[Saved entries]
<<<<

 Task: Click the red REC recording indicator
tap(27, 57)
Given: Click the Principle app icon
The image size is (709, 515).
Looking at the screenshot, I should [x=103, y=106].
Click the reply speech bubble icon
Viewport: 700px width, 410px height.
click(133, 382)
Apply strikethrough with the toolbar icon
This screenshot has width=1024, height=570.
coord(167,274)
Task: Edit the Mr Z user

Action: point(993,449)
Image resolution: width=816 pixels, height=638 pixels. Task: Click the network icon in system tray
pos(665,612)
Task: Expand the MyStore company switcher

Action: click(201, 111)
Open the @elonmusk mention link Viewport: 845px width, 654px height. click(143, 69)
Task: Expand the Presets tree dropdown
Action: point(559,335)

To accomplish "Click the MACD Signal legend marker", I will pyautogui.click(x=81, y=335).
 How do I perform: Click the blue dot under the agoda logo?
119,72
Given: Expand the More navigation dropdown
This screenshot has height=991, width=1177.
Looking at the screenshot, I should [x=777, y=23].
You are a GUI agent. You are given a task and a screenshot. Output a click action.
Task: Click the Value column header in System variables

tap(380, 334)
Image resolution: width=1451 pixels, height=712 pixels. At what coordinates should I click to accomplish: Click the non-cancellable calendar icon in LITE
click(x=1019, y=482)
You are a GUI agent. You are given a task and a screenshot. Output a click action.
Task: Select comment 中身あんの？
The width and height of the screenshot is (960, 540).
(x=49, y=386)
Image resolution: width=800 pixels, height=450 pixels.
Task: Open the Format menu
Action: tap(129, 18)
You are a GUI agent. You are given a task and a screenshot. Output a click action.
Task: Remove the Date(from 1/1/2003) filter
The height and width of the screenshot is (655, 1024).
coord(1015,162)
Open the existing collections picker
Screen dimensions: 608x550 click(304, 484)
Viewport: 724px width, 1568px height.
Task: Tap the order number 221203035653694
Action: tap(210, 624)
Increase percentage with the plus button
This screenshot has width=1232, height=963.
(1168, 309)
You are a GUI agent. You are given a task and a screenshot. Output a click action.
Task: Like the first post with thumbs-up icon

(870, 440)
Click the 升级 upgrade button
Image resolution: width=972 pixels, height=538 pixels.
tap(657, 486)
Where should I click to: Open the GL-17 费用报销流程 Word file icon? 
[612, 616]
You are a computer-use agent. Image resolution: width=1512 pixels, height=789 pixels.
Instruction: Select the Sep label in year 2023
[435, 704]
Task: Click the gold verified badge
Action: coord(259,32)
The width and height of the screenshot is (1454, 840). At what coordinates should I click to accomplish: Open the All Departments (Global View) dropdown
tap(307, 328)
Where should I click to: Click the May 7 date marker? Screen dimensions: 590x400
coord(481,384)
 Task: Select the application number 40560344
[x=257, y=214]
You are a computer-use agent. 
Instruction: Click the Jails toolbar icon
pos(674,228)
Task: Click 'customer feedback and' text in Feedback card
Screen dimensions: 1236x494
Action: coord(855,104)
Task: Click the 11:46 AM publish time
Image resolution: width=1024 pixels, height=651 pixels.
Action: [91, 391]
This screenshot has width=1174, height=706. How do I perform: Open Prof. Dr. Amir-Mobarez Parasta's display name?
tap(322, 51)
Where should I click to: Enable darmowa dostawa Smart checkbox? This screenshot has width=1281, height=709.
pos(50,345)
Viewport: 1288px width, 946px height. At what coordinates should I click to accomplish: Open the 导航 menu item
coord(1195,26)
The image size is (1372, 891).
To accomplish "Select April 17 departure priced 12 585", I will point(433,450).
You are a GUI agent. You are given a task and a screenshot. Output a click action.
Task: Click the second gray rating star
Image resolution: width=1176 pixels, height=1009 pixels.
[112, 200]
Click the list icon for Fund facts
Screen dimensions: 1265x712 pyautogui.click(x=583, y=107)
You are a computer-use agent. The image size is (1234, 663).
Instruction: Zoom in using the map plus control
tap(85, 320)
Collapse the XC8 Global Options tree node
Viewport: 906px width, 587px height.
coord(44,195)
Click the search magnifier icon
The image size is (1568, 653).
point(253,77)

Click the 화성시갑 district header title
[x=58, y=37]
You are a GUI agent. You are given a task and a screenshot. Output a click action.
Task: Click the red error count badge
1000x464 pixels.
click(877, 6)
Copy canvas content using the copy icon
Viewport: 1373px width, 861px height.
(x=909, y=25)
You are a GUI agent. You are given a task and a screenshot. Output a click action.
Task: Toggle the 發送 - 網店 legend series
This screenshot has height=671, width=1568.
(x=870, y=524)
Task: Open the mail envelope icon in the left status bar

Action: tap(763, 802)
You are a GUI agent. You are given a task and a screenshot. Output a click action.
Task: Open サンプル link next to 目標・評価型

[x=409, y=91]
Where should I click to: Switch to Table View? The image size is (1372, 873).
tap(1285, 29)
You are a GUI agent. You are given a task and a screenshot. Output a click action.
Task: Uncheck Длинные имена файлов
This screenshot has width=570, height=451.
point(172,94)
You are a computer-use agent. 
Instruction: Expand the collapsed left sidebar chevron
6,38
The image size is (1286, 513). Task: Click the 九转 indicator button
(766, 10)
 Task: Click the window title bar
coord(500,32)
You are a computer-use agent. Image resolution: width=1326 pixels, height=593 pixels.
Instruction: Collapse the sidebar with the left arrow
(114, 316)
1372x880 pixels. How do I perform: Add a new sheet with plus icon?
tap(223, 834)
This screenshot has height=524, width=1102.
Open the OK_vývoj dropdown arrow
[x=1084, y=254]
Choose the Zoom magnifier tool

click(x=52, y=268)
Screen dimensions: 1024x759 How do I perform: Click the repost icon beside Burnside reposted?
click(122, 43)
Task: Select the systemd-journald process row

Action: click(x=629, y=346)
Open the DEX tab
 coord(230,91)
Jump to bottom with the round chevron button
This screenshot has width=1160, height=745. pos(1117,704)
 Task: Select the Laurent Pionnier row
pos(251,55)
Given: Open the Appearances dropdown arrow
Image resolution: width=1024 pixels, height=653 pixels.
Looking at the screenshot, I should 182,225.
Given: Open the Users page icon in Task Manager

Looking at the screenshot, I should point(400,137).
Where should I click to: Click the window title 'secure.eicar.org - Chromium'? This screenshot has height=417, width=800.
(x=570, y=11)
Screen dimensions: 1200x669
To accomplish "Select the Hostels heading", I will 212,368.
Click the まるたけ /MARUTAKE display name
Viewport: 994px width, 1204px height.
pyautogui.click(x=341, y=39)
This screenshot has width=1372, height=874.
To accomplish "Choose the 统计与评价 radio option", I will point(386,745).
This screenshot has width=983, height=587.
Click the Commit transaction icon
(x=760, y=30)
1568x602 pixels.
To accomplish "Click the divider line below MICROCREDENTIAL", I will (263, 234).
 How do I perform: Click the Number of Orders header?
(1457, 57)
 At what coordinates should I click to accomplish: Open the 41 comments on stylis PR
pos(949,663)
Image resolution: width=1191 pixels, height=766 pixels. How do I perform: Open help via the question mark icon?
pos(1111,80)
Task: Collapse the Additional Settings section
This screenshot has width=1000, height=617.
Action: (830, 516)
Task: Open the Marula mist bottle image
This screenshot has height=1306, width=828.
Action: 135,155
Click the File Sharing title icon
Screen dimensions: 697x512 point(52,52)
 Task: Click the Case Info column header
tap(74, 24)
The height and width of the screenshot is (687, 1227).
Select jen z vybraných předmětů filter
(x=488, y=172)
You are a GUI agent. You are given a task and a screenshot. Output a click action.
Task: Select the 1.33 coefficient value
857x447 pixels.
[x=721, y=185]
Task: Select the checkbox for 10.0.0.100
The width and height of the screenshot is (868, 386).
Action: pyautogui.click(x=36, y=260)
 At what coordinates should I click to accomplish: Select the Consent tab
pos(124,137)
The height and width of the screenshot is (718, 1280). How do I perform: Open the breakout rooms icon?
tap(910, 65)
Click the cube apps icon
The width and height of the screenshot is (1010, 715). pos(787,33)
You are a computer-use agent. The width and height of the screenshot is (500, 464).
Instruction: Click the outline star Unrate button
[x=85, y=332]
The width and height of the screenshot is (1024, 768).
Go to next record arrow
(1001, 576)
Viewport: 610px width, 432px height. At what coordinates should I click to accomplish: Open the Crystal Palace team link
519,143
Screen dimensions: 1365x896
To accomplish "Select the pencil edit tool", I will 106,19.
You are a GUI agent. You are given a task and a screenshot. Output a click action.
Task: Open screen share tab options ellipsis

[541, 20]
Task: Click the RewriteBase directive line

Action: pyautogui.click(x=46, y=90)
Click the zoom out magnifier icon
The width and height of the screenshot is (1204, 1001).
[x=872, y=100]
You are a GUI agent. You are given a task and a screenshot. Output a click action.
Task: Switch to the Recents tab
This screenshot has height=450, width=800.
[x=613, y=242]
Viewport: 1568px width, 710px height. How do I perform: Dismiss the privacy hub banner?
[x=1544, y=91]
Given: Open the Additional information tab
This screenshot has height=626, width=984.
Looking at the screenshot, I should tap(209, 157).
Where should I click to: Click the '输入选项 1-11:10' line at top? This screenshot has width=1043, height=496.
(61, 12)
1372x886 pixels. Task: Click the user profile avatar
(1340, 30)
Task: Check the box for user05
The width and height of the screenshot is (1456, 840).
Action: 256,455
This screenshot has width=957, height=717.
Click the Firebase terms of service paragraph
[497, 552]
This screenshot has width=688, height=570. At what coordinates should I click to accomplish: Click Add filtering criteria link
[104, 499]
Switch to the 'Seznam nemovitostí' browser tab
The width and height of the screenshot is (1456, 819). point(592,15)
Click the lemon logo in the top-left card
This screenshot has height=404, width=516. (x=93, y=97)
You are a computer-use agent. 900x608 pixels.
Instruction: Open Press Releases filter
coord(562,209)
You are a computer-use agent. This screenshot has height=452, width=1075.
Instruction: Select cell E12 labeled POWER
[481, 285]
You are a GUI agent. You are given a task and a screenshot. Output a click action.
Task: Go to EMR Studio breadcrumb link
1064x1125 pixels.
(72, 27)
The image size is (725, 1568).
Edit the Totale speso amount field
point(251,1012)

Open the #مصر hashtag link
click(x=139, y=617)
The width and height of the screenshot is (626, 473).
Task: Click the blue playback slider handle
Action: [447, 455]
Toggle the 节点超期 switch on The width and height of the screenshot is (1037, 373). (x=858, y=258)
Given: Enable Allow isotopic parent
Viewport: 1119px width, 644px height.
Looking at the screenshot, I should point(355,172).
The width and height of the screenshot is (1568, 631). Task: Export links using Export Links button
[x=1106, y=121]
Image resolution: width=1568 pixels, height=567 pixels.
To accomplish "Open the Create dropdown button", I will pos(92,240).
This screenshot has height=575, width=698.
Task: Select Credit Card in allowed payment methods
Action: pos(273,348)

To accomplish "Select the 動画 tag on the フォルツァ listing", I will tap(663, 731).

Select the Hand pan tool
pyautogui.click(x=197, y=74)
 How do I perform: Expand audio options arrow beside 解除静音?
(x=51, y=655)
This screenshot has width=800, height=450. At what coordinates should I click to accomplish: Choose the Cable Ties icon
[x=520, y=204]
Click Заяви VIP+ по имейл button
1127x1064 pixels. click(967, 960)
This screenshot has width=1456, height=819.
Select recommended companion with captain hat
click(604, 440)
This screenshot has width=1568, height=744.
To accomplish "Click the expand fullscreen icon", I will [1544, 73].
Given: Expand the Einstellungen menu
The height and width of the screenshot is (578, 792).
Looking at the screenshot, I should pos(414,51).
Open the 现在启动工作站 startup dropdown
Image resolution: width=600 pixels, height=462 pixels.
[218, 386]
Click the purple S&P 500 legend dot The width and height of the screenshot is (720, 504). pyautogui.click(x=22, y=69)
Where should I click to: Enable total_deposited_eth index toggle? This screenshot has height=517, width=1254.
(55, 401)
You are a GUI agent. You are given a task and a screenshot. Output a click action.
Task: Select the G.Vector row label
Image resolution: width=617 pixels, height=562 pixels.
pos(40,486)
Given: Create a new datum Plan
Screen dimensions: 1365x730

>>>>

**Your goal**
Give back, exactly as written, the stretch from the line with "Where should I click to: Enable darmowa" through the line with "You are a computer-use agent. The image", and no other lines from the records above.

**Response to the exercise**
Where should I click to: Enable darmowa dostawa Smart checkbox? This screenshot has width=1281, height=709.
pos(50,345)
Viewport: 1288px width, 946px height. At what coordinates should I click to accomplish: Open the 导航 menu item
coord(1195,26)
The image size is (1372, 891).
To accomplish "Select April 17 departure priced 12 585", I will point(433,450).
You are a GUI agent. You are given a task and a screenshot. Output a click action.
Task: Click the second gray rating star
Image resolution: width=1176 pixels, height=1009 pixels.
[112, 200]
Click the list icon for Fund facts
Screen dimensions: 1265x712 pyautogui.click(x=583, y=107)
You are a computer-use agent. The image size is (1234, 663).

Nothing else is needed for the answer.